[Selection]
┄┄┄┄┄┄
Restricted Pod Security Policy

# psp-restricted.yaml
apiVersion: policy/v1beta1
kind: PodSecurityPolicy
metadata:
  name: default-cluster-restricted
  annotations:
    seccomp.security.alpha.kubernetes.io/allowedProfileNames: 'docker/default,runtime/default'
    apparmor.security.beta.kubernetes.io/allowedProfileNames: 'runtime/default'
    seccomp.security.alpha.kubernetes.io/defaultProfileName:  'runtime/default'
    apparmor.security.beta.kubernetes.io/defaultProfileName:  'runtime/default'
spec:
  privileged: false
  # Required to prevent escalations to root.
  allowPrivilegeEscalation: false
  # This is redundant with non-root + disallow privilege escalation,
  # but we can provide it for defense in depth.
┄┄┄┄┄┄
[Dataset section]
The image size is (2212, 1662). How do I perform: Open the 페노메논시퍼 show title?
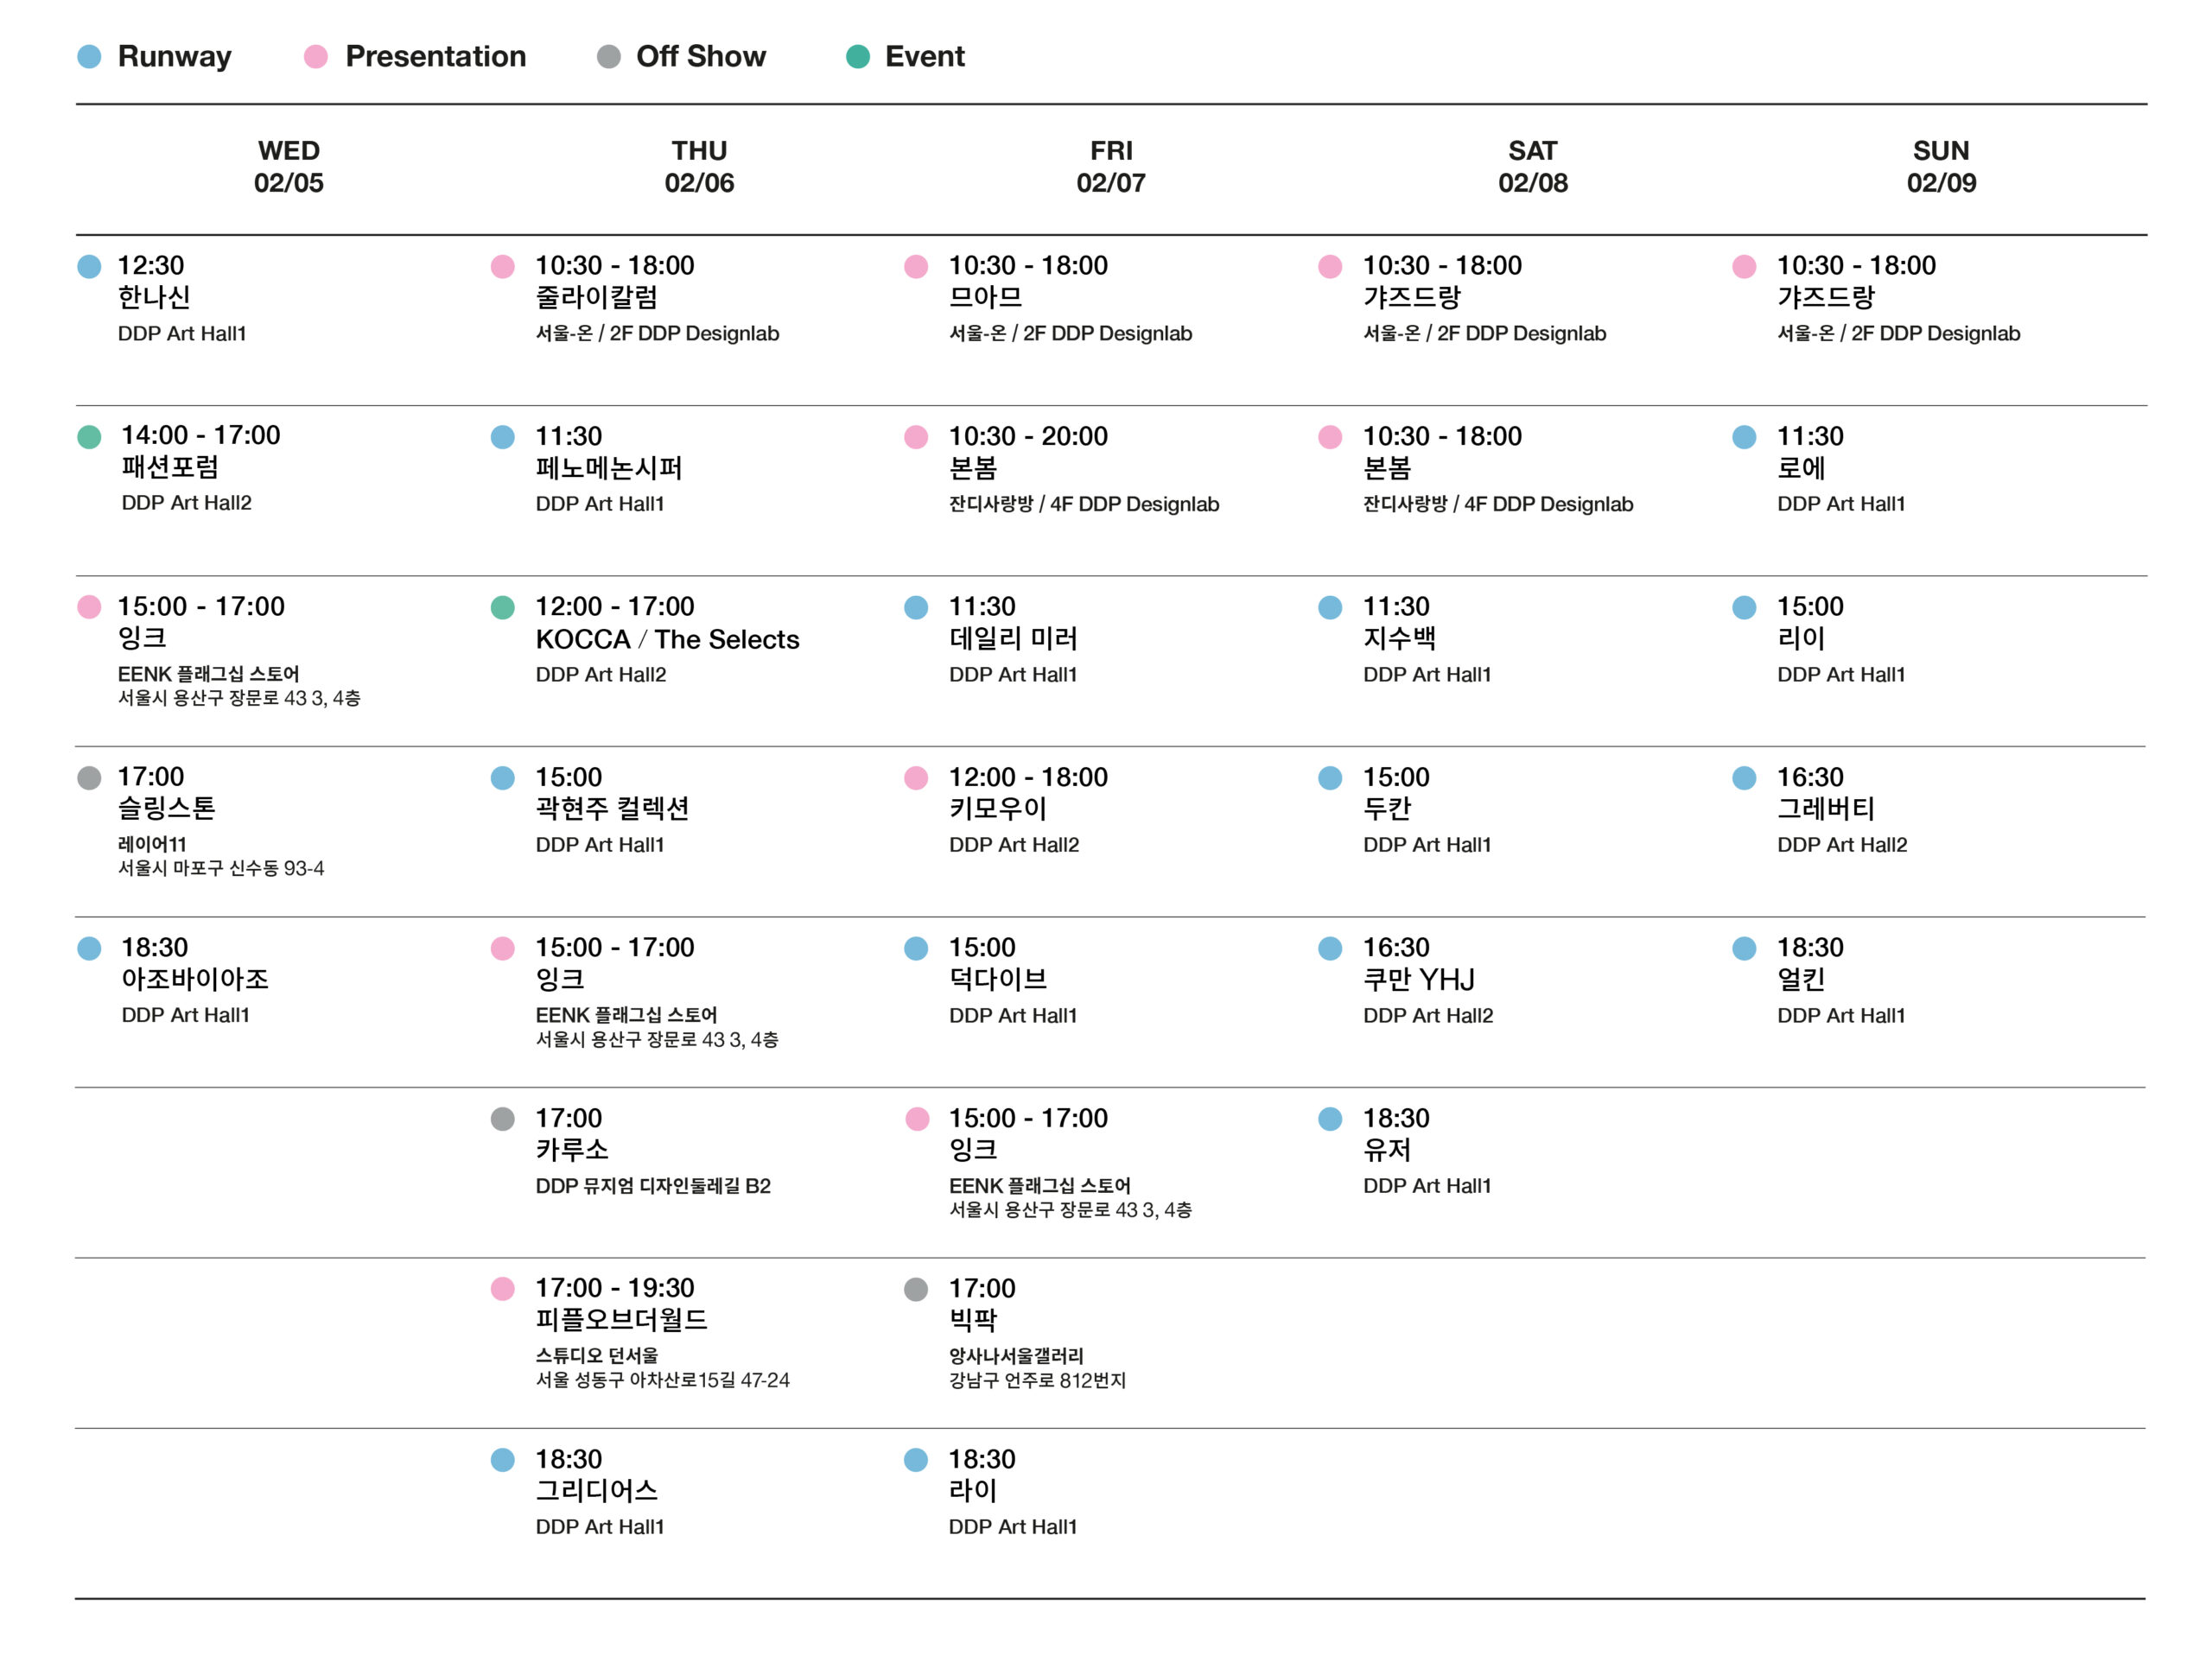(x=608, y=468)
┄┄┄┄┄┄
[Goals]
a. In the restricted pod security policy, what does the comment give as the reason allowPrivilegeEscalation is set to false?
b. Write the next lines of the restricted pod security policy YAML, continuing after its last comment line.

[Answers]
a. It is required to prevent escalations to root.

b.
  requiredDropCapabilities:
    - ALL
  # Allow core volume types.
  volumes:
    - 'configMap'
    - 'emptyDir'
    - 'projected'
    - 'secret'
    - 'downwardAPI'
    # Assume that persistentVolumes set up by the cluster admin are safe to use.
    - 'persistentVolumeClaim'
  hostNetwork: false
  hostIPC: false
  hostPID: false
  runAsUser:
    # Require the container to run without root privileges.
    rule: 'MustRunAsNonRoot'
  seLinux:
    # This policy assumes the nodes are using AppArmor rather than SELinux.
    rule: 'RunAsAny'
  supplementalGroups:
    rule: 'MustRunAs'
    ranges:
      # Forbid adding the root group.
      - min: 1
        max: 65535
  fsGroup:
    rule: 'MustRunAs'
    ranges:
      # Forbid adding the root group.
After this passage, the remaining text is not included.